Induction of SOS repair by ionizing radiation. Results from experiments at accelerators.

beta-galactosidase and alkaline phosphatase activities of Escherichia coli strain PQ37 carrying the fusion gene of sulA and lacZ treated with different types of ionizing radiation were examined. The induction factor (ratio of beta-galactosidase to alkaline phosphatase activity), reflecting the SOS-induction potency, increases significantly with radiation dose. Maximum effectiveness to induce SOS-response has been found for deuterium and helium ions in comparison to gamma-rays, carbon or krypton ions. Increased energy of helium ions leads to greater SOS-induction potency of radiation.
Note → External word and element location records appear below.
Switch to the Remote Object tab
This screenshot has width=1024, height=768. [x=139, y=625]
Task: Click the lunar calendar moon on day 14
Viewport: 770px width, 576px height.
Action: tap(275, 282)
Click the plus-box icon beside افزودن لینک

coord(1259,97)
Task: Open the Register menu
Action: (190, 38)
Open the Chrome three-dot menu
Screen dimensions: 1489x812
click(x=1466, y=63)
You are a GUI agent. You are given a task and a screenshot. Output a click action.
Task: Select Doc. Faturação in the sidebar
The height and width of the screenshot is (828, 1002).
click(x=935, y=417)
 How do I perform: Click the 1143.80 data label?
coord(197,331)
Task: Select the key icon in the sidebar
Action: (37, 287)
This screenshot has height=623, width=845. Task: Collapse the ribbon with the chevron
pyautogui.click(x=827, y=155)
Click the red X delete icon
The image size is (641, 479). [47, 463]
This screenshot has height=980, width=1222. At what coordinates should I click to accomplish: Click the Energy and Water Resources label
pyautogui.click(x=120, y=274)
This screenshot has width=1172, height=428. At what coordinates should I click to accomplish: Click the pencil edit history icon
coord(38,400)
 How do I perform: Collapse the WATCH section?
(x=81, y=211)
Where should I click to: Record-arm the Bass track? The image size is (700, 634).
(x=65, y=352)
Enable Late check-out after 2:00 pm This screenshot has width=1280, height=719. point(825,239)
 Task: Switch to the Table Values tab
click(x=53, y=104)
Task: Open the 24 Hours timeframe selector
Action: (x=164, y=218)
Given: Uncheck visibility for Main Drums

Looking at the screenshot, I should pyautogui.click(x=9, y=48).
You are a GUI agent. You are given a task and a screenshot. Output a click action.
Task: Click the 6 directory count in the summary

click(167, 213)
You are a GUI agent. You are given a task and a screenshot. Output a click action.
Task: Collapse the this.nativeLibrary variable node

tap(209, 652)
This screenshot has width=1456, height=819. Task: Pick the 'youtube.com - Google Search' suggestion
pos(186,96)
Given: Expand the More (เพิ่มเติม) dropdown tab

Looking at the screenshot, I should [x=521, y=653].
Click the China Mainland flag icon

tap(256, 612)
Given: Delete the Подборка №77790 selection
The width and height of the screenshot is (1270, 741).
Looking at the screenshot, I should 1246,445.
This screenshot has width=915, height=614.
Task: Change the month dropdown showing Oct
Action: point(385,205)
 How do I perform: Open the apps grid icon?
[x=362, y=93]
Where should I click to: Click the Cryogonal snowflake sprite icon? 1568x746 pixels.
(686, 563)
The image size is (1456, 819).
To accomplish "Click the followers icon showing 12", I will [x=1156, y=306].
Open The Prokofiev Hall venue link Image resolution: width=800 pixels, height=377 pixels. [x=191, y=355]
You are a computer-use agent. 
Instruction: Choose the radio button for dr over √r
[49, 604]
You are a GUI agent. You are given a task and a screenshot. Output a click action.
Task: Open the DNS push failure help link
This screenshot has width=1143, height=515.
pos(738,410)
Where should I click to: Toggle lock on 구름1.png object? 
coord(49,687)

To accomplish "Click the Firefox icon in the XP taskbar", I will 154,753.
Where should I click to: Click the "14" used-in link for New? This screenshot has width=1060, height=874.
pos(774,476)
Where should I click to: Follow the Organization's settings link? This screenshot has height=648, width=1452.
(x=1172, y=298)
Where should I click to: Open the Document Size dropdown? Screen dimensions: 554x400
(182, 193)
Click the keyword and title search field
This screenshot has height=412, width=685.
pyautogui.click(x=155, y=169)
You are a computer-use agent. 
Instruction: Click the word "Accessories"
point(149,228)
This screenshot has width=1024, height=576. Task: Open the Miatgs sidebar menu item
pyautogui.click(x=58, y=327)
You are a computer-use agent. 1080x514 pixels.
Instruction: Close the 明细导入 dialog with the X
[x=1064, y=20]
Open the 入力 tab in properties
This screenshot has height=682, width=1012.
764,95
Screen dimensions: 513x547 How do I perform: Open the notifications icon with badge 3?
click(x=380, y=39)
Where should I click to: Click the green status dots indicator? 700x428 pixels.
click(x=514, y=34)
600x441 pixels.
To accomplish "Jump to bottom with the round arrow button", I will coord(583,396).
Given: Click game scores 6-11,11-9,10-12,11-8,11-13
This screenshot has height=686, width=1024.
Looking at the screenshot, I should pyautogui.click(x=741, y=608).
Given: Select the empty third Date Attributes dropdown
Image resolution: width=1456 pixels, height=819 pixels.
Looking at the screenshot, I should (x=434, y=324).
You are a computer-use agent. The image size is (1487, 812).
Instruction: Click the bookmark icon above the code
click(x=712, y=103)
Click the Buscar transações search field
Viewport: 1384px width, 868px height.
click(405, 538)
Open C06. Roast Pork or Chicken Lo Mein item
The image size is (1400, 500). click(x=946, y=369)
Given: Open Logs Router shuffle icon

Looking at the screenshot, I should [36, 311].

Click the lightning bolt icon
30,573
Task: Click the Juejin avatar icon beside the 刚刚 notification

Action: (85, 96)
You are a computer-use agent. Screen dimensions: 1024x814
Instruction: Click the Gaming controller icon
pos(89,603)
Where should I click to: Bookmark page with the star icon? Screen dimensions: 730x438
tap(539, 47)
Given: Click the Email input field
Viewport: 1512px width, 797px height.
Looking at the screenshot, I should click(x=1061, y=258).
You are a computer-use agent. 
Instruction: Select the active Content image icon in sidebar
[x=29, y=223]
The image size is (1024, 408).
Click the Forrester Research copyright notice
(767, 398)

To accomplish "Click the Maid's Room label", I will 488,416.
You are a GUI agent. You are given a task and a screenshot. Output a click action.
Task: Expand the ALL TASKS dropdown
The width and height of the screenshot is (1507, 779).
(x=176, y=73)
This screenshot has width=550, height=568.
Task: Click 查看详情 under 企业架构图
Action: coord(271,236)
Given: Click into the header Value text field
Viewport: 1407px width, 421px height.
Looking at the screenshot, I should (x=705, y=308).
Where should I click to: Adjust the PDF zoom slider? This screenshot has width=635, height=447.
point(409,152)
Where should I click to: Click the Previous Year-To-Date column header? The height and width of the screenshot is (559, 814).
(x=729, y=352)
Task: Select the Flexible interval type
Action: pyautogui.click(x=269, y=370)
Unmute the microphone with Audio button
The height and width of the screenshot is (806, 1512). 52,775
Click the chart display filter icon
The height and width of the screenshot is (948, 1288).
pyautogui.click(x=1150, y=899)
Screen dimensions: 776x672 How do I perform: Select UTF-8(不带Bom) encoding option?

Influence of repeated lyophilization on the survival of Deinococcus proteolyticus, Micrococcus luteus and Escherichia coli.

Repeated lyophilization of Deinococcus proteolyticus, Micrococcus luteus and Escherichia coli cells results in a successive decrease of their survival. The survival curve is exponential with E. coli and M. luteus, and sigmoidal with a broad shoulder with D. proteolyticus both after repeated lyophilization and after UV- or gamma-irradiation. When cells were subjected to gamma-irradiation after a 20-fold freeze-drying, the corresponding survival curve became exponential without the shoulder. Hence we assume that irradiation and repeated lyophilization afflict the same cellular structures and/or functions.